- DATA EXTRACT

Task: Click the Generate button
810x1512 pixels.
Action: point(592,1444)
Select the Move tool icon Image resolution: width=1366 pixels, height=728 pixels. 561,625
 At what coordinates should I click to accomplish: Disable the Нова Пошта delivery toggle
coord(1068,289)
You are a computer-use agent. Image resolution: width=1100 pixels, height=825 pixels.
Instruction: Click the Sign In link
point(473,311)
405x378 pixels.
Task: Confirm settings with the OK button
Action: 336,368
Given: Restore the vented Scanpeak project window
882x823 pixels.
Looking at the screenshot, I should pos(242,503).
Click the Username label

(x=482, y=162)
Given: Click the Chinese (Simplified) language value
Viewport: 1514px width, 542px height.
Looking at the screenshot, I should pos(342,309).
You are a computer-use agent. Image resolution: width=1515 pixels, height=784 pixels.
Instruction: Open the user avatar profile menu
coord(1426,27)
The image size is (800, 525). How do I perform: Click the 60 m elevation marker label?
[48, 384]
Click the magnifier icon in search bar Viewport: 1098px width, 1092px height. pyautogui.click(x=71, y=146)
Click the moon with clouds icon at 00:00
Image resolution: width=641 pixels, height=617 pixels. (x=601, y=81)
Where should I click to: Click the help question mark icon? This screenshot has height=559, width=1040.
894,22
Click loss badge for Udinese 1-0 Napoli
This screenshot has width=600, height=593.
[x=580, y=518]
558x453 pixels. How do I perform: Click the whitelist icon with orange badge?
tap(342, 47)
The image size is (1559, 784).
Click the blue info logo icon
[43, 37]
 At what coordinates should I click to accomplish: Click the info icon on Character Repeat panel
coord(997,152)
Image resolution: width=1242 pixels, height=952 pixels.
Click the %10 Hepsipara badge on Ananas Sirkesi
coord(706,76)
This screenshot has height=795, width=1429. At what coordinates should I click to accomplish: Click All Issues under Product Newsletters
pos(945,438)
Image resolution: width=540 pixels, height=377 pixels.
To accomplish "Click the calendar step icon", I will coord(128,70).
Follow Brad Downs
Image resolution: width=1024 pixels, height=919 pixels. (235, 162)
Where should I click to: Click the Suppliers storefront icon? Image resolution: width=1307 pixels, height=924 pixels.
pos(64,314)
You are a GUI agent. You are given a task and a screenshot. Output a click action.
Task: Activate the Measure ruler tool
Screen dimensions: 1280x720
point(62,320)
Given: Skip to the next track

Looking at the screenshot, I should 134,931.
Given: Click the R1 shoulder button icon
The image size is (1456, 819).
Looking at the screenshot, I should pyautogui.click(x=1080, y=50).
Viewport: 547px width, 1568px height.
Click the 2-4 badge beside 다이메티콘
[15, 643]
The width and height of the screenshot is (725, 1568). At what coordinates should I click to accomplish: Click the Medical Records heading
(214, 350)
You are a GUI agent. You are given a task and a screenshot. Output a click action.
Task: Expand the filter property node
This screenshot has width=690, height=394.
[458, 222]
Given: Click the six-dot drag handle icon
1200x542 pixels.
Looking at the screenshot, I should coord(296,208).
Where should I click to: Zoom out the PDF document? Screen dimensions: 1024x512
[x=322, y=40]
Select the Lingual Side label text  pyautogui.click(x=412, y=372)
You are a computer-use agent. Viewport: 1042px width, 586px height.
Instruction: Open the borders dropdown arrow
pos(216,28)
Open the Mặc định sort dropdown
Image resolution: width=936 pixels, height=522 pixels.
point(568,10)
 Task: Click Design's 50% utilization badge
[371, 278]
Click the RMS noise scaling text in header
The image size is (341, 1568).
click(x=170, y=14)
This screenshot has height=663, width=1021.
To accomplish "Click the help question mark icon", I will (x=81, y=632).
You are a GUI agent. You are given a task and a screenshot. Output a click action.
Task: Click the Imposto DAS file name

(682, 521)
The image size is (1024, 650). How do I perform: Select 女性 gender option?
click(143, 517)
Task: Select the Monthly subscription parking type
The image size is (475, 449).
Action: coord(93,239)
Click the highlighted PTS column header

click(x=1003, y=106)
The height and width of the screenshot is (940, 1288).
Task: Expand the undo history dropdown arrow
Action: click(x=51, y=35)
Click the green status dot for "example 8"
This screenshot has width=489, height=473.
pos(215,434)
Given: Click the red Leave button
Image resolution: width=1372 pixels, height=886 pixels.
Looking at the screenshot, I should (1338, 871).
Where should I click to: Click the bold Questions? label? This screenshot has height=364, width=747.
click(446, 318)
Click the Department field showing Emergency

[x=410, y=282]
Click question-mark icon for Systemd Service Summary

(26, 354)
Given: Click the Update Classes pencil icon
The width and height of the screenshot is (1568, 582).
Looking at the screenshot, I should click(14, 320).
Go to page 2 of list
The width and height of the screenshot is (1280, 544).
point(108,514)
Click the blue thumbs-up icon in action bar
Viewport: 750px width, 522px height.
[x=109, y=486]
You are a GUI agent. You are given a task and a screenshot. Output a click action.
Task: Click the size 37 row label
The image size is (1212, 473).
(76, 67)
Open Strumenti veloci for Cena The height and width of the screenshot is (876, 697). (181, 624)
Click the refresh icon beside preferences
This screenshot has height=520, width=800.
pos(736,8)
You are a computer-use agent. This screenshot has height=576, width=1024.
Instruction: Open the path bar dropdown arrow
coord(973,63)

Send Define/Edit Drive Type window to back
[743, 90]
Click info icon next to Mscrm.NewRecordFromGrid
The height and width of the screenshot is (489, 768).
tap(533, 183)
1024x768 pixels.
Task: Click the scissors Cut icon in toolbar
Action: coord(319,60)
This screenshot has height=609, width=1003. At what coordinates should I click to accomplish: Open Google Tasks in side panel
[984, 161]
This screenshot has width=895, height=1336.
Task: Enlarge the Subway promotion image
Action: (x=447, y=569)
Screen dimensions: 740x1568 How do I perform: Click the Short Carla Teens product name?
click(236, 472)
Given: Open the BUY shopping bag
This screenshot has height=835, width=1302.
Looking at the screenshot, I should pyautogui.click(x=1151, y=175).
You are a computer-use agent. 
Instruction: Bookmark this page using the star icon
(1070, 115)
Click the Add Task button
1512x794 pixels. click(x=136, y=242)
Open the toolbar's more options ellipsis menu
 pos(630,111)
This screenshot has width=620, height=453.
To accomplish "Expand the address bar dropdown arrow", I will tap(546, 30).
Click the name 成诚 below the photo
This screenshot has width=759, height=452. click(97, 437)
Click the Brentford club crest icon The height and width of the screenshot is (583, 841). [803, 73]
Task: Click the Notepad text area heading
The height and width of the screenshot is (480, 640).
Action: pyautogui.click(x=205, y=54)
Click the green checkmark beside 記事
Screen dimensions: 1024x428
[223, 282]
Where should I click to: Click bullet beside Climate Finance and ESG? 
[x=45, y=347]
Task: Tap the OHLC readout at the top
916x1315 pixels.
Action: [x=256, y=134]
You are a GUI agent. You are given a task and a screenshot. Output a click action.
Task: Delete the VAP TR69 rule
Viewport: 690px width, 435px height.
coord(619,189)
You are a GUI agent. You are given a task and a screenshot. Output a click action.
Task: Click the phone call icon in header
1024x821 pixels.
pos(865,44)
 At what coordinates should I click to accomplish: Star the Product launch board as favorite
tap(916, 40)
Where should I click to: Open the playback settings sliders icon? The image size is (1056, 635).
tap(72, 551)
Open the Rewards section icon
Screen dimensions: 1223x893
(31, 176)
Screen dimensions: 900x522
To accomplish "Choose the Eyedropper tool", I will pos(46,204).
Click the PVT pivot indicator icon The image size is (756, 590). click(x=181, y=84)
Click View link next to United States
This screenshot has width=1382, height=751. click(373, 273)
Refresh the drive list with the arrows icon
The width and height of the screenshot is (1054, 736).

- EXERCISE BRIEF
Which lines above hold the string "green"? Show each of them.

- OUTPUT FOR THIS TASK
Click the green status dot for "example 8"
Click the green checkmark beside 記事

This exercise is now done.